Species-specific expansions of gene duplicates foster adaptation, genetic innovation, and phenotypic diversification. While it is recognized that events during their early evolutionary history are important for determining if a gene duplicate will be retained, lost, or become nonfunctional, models of gene family evolution have mostly been built from studies of relatively ancient gene families. Therefore, how genes overcome the immediate consequences of duplication, i.e., dosage increase, and accumulate the molecular diversity required for novel functions, while also being impacted by molecular mechanisms such as gene conversion, and evolutionary forces such as genetic drift and selection along the path to fixation, remains largely uncharacterized.My goal was to characterize the functional evolution of a young tandem gene expansion found only in Drosophila melanogaster: Sperm-specific dynein intermediate chain (Sdic). I aimed to accurately reconstruct the Sdic region at the structural and sequence level while obtaining accurate information about sequence diversity among the Sdic paralogs in different strains from different geographical origins (Chapters 1 & 2); investigate the extent of Sdic copy number variation (CNV) (Chapter 2) while examining the relationship between Sdic copy number and total Sdic expression (Chapters 2 & 3); and probe the divergence of different expression attributes among Sdic paralogs within and between strains while gauging the impact of cis and trans regulatory variation (Chapters 1 & 3).

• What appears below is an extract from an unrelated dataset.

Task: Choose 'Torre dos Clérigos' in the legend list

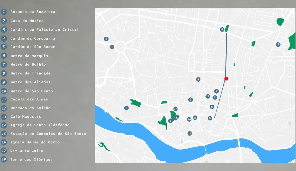Action: point(31,160)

Through my research, I established the correct structure of the Sdic region in the D. melanogaster reference genome using raw long read sequences and showed the Sdic paralogs exhibit variable expression in both abundance and breadth using qRT-PCR and RNA-seq. I generated a precise portrait of Sdic copy number variation using reference-quality genome annotations, qPCR, and read-depth methods. Only one Sdic paralog is fixed across populations and there is no evidence of pseudogenization among paralogs. While artificially doubling copy number within the same genomic background increased male expression over two-fold, I observed no correlation between copy number and total Sdic expression across natural populations, suggesting differential regulatory modifiers likely play key roles in shaping Sdic expression. Further, I used RNA-seq to quantify Sdic expression in testes from populations with Sdic CNV, as well as testis, heads, and accessory glands from males with identical genomes except for different Y chromosomes. In testis, I found clear evidence of variable expression among Sdic paralogs and a positive correlation between Sdic CNV and expression. The Y chromosome seems to impact total expression of Sdic in accessory glands but not testes or heads.
My dissertation represents a rare interpopulation characterization of a species-specific multigene family at the sequence, structural, and functional levels. Sdic epitomizes how quickly a tandem multigene family can functionally diversify at both the coding and regulatory levels, even in the face of gene conversion. Beyond maintaining a minimally optimal expression level, the presence of Sdic duplicates appears to act as a catalyst for generating protein and regulatory diversity, showcasing a possible evolutionary path that novel gene functions can follow toward long-term consolidation within eukaryotic genomes.